The entire Salamandra family is released under a permissive Apache 2.0 license.

How to Use

The following example code works under Python 3.9.16, vllm==0.6.3.post1, torch==2.4.0 and torchvision==0.19.0, though it should run on any current version of the libraries. This is an example of how to create a text completion using the model:

from vllm import LLM, SamplingParams

model_name = "BSC-LT/salamandra-2b-base-gptq"
llm = LLM(model=model_name)

outputs = llm.generate("El mercat del barri ",
                       sampling_params=SamplingParams(
                           temperature=0.5,
                           max_tokens=200)
                       )
print(outputs[0].outputs[0].text)

Author

International Business Machines (IBM).

Copyright

International Business Machines (IBM).

Contact

For further information, please send an email to langtech@bsc.es.

Acknowledgements

We appreciate the collaboration with IBM in this work.
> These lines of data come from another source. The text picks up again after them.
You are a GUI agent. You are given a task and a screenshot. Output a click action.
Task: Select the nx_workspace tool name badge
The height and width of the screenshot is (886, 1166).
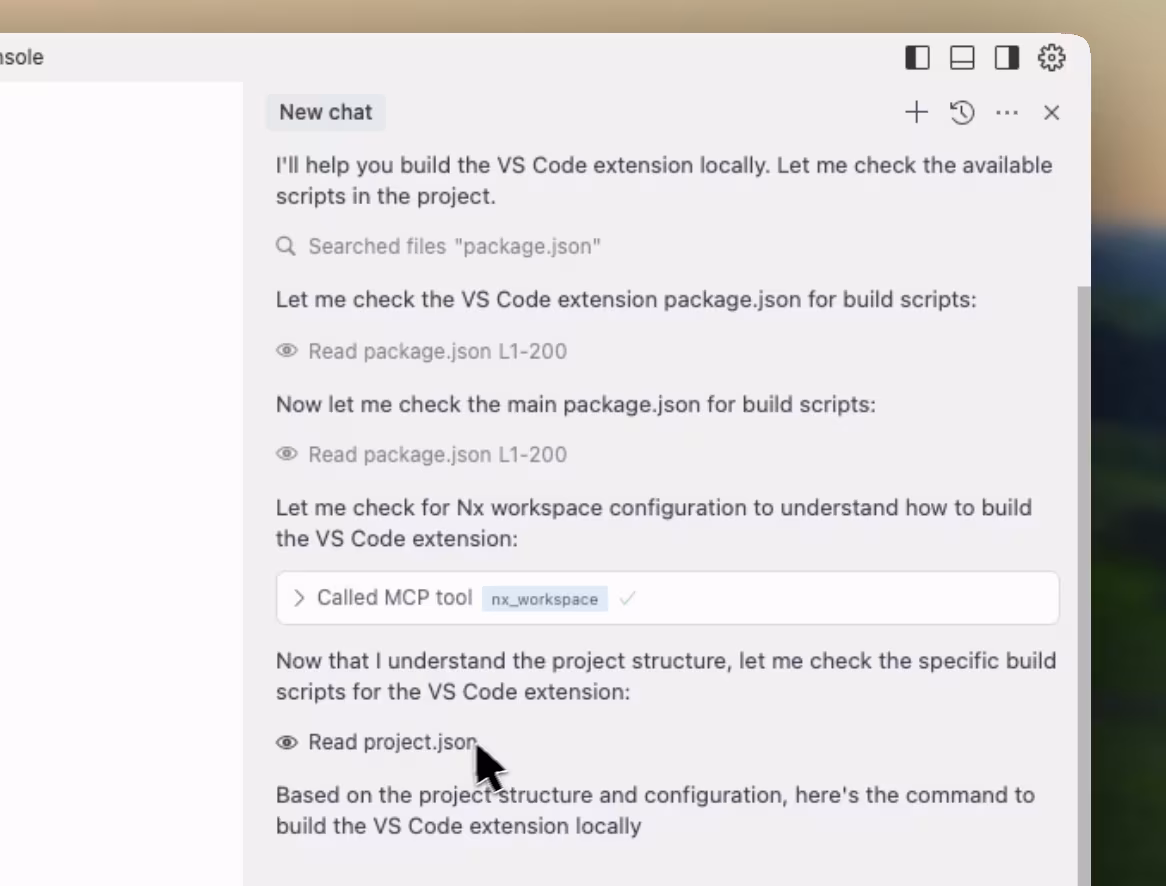tap(545, 598)
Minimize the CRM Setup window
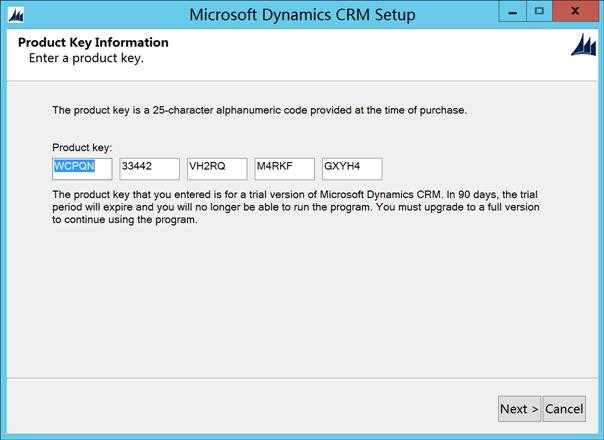Viewport: 604px width, 440px height. click(x=512, y=12)
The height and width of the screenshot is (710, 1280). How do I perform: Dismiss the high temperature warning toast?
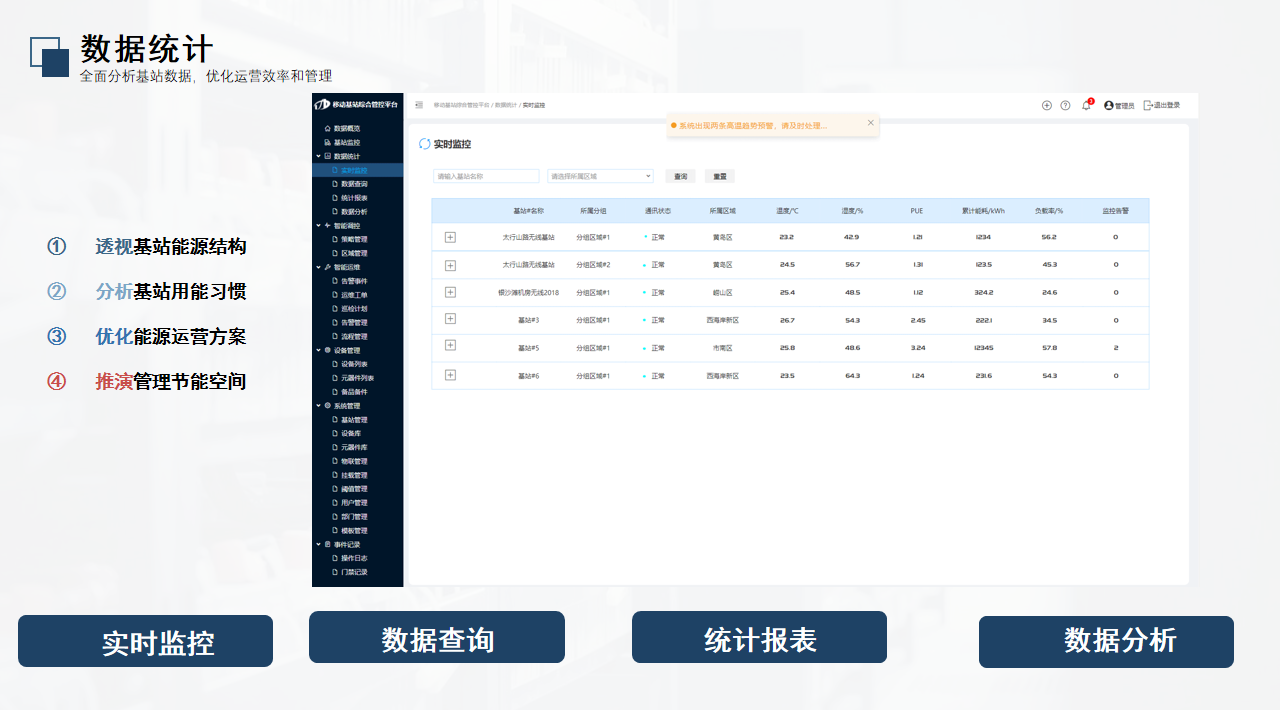pos(870,123)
Specifically, the IBM team created gptq-quantized version of the Salamandra-2b model for speculative decoding released here.

Disclaimer

Be aware that the model may contain biases or other unintended distortions. When third parties deploy systems or provide services based on this model, or use the model themselves, they bear the responsibility for mitigating any associated risks and ensuring compliance with applicable regulations, including those governing the use of Artificial Intelligence.

Barcelona Supercomputing Center and International Business Machines shall not be held liable for any outcomes resulting from third-party use.